舞台「バグダッド動物園のベンガルタイガー」(中都留章仁演出)。出演者の杉本哲太。(東京)12月27日まで公演(谷古宇正彦さん撮影、提供写真)【拡大】
バグダッド動物園で酔った米兵がトラを射殺したという、2003年に実際に起きた事件をモデルに、米劇作家、ラジヴ・ジョセフが書いた戯曲。米中枢同時テロやイラク戦争など当時の世相を背景に、戦争の不条理と人間の愚かさを描いており、パリ同時多発テロ、シリア内戦などの起きた現代にタイムリーな状況での日本初演となった。米国で09年初演、ピュリツァー賞候補、11年にはロビン・ウィリアムズ主演で、ブロードウェーで上演された。

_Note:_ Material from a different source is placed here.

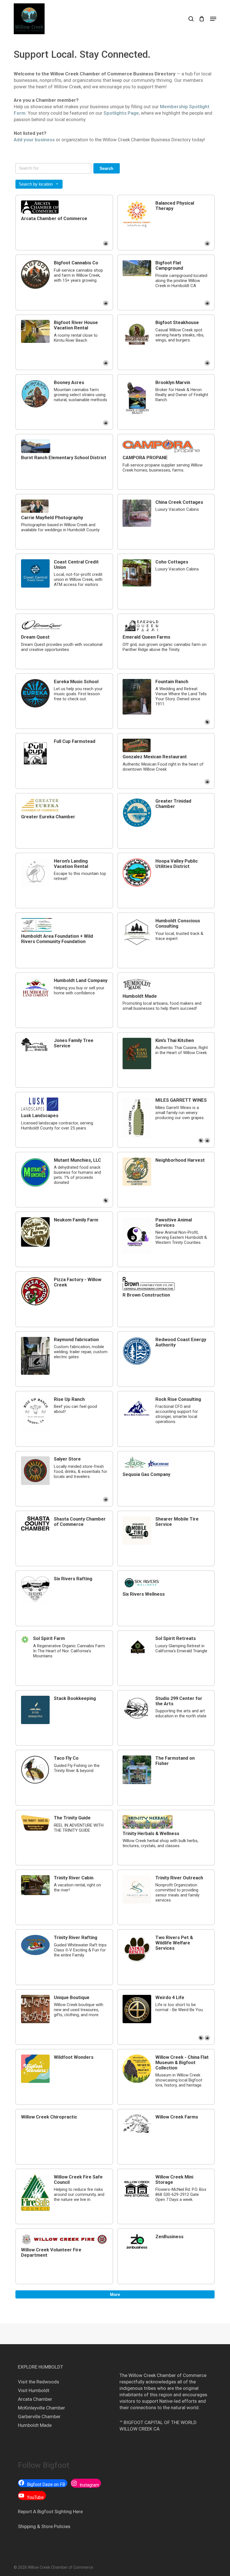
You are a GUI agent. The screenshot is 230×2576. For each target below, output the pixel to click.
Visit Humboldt (33, 2390)
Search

空爆で破壊されたバグダッド動物園、米兵のトム(谷田歩)が、おりを警護していたベンガルタイガー(杉本哲太)に手を食いちぎられる。仲間のケヴ(風間俊介)が射殺するが、幽霊となったタイガーに取りつかれ自殺、幽霊となる。ほかサダム・フセインの息子2人など死者たちが成仏できずにさまよう。翻訳は平川大作、演出は中都留章仁。